Privilege is the history of power in different categories. To begin the process of leveraging, first it is critical to understand where you individually have power in your life. To use myself as an example, I have many layers of power that I hold due to history and groups which have had patterns of controlling others with less power. To describe what it means to leverage privilege, I will use these examples to highlight some of the many places privilege brings invisibility to people who are oppressed.
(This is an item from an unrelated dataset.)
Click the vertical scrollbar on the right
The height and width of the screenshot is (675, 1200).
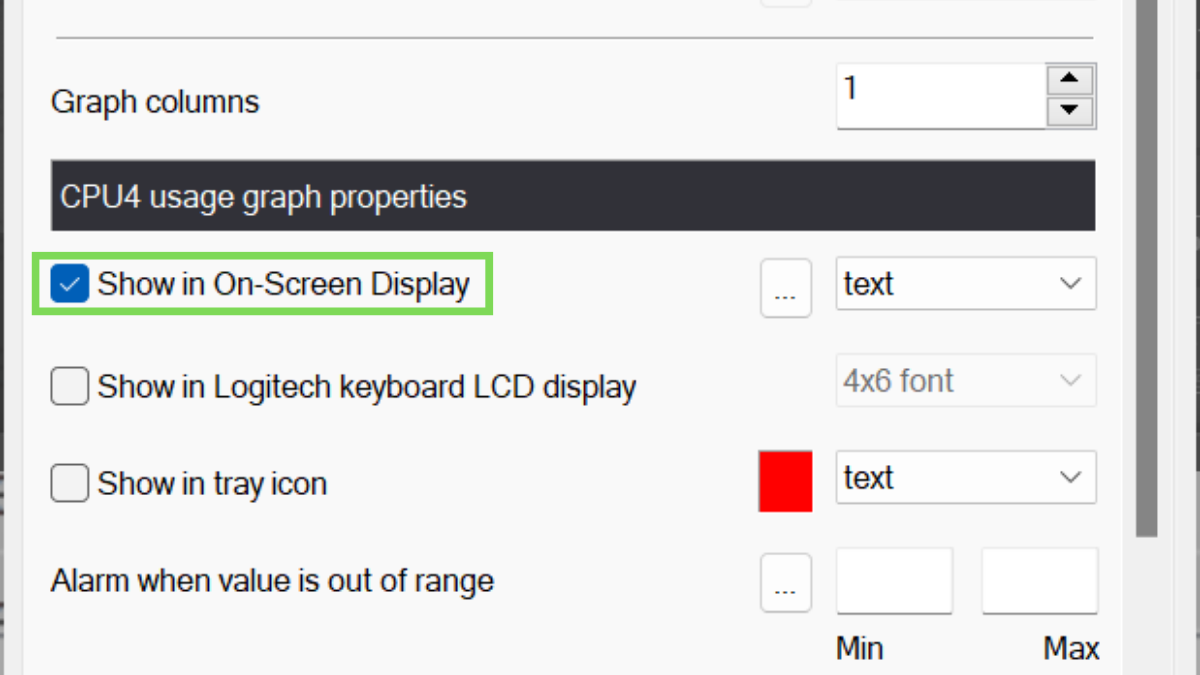(1146, 300)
I am white, and as a white person, I need to understand the history of colonialism that is behind this racial designation and identity, as well as the illusion being white holds. If I am doing work to end racism, I need to listen to those who have been the victims of racism and colonialism - and I need to be able to understand how white people are blind to the experience of non-whites, and often fail to listen or care about perspectives of non-whites who describe experiences of harm. To leverage my privilege in this category of being white, I need to speak to others who are white, work to communicate these experiences and work to shed light on experiences that are often made invisible. I need to pay careful attention to my silence when racism and colonialism are topics discussed around me, and work to stand against racism and not dismiss when non-white people shed light on their experiences.
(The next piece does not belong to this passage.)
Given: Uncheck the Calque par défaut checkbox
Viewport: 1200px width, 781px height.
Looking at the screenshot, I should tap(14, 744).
I am heterosexual, cisgender, and I need to understand how homophobia and heterosexism fit as a weapon of sexism. I need to be able to notice and see how transgender people are discriminated against and harmed by misgendering, direct and indirect violence, and their experiences ignored even within LGBTQ+ movements. A part of listening to those with less power, and leveraging privilege, involves an ongoing dedication to learning about threats to communities and gaining cultural learning in cultures which I am not a part of. Heterosexual people simply "supporting" the LGBTQ+ community are not leveraging privilege, and in fact can often be practicing silence and maintaining blindness to those they have power over. This is a main reason the concept of being an "ally" can be problematic, and there has been a shift within some communities to work on utilizing the concept of being an "accomplice" in working alongside oppressed groups toward gaining footing and influence (if you struggle with thinking the term "accomplice" seems criminal, it might be important to click on the link).

There are several articles naming and describing male privilege, and it has its own wedge dedicated on the Duluth Model's Power and Control Wheel. Like much that fits into being an oppressor class, being male does not automatically mean harm and disrespect toward women and girls. Part of the challenge in leveraging privilege is understanding that power is often not a chosen thing and can be neutral, destructive and disrespectful, or constructive and healthy (or anywhere in-between). As a man, I have more ability to speak to men and hold them accountable than women might be able - because like other oppressor classes, men can easily make women's experiences or feedback invisible. I can leverage that privilege by working as an accomplice to my female co-facilitator in BIP/DVIP groups, listening to her experiences and amplifying her voice to men who have been abusive and may not hear her words or examples. I can be mindful of my behavior and attitude and where my privilege as a man might make it easy to dismiss her as a cofacilitator, and as a partner in the groups.

Men often want to be given recognition for their "good behavior," and invest in anti-sexism causes on occasion to gain congratulations and thanks for work that women have been struggling over forever. Women feel compelled to reward men for doing anti-sexism work, joining at rallies or marches, or giving support. Leveraging, in part, means being able to do work without asking for recognition or reward, and being able to directly speak to your motives for doing that work. If the answer in part has to do with "feeling good" it may be playing to that power, not helping to address it.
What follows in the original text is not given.